Part of the answer to this puzzle will be found in the HCPS coding updates — the Healthcare Common Procedure Coding System, mentioned in the presentation by CMS Administrator Verma. The American Academy of Professional Coders™ (AAPC), founded in 1988, makes this note about HCPS:
“Sometimes described as the ‘hall closet of coding,’ HCPCS Level II meets several needs. The code set is made up of five-character, alpha-numeric codes mainly representing medical supplies, durable medical goods, non-physician services, and services not represented in the Level I code set (CPT®). HCPCS Level II includes services such as ambulance, durable medical equipment, prosthetics, orthotics and supplies (DMEPOS), when used outside a physician’s office. This coding system is also used as an official code set for outpatient hospital care, chemotherapy drugs, Medicaid, and other services. The Blue Cross Blue Shield Association and the American Dental Association (ADA) post their procedure codes as part of HCPCS Level II. The Centers for Medicare & Medicaid Services (CMS) regularly uses HCPCS Level II to post codes for the tracking of demonstration projects and new technologies.”
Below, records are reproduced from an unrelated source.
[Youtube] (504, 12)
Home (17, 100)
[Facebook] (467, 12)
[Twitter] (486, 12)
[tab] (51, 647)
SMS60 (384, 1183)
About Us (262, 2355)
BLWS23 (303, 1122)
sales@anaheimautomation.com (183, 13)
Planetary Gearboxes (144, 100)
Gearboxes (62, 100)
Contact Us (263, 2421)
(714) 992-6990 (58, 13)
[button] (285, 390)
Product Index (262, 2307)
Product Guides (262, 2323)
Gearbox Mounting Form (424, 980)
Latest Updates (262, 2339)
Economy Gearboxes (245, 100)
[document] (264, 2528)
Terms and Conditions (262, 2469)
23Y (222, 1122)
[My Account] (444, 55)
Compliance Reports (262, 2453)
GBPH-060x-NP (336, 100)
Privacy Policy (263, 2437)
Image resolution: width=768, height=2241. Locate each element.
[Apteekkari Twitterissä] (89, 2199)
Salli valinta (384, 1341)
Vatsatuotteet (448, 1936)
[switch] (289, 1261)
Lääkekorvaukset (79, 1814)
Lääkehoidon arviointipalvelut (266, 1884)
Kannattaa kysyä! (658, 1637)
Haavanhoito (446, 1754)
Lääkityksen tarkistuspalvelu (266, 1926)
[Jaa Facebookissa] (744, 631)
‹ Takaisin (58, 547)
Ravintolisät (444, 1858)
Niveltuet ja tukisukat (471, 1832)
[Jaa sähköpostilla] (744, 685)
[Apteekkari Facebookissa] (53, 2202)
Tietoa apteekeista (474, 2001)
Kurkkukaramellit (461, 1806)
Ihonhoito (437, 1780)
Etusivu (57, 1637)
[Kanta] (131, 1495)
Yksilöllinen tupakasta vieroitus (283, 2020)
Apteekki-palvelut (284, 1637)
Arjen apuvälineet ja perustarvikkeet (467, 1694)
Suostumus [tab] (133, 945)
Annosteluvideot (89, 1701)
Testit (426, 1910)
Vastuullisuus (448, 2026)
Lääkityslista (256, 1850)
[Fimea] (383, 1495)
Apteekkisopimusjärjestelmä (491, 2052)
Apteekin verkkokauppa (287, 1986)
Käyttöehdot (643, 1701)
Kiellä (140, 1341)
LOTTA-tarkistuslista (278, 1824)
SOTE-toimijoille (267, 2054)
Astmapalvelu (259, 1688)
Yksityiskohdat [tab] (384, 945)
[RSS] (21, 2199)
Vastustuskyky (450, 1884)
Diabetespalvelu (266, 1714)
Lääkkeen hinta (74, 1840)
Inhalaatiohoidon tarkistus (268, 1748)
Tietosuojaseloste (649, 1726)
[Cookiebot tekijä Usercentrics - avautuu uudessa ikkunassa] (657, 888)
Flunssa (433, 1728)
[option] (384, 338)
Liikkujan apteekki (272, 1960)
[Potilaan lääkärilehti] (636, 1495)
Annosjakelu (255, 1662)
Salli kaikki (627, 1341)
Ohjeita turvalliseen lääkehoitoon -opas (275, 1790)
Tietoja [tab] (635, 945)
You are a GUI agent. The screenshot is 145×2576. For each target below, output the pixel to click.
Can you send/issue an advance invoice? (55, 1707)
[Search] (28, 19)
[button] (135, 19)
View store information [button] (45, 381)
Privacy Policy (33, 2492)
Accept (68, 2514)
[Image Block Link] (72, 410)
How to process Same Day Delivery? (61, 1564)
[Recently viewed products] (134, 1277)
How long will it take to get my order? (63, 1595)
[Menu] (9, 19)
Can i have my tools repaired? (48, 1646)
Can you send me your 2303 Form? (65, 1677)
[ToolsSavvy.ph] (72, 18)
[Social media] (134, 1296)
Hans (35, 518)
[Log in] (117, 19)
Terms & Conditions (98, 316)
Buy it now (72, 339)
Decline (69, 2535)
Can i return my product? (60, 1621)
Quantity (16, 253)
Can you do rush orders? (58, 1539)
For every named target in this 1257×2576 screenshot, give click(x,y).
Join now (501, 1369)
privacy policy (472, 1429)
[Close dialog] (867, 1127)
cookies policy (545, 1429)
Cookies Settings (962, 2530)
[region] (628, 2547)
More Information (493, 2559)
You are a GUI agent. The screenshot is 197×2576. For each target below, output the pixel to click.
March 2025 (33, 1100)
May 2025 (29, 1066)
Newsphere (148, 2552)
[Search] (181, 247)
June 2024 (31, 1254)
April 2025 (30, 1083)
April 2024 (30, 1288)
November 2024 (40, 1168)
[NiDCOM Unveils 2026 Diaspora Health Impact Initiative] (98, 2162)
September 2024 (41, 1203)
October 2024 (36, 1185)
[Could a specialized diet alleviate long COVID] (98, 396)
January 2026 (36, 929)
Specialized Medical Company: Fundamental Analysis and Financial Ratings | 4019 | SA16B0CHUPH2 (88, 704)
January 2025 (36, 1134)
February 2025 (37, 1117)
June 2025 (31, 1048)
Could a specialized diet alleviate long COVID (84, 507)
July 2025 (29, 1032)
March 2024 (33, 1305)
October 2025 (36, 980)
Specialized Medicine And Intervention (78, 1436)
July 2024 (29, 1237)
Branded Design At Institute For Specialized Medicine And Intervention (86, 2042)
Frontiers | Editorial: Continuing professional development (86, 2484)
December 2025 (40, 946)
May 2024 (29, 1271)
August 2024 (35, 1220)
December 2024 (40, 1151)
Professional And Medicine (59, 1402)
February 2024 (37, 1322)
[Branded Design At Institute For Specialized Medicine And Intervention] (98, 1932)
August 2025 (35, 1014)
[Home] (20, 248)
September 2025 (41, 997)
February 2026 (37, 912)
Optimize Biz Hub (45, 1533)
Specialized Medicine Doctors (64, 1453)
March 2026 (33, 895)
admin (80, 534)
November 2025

As we’ve observed in the past — coding and related policies are quite a mouthful, and often a mouth full of acronyms. Because of all this evolution, hospitals will find revenue enhancing opportunities both from new devices and proper procedural coding associated with them. In a related article, MedTech Dive observes that, “Breakthrough devices coming onto the market would be considered “new and not substantially similar to an existing technology” for the purposes of an add-on payment, beginning with applications received for fiscal year 2021.”
The bottom line? As we learn with each client hospital, innovation brings both new coding opportunities along with caution when it comes to revenue integrity. From ICD-10, to HCPS, to CPT coding, understanding new CMS coding policies and keeping abreast of strategies for procedural coding relating to newly introduced medical devices is increasingly essential for the revenue cycle.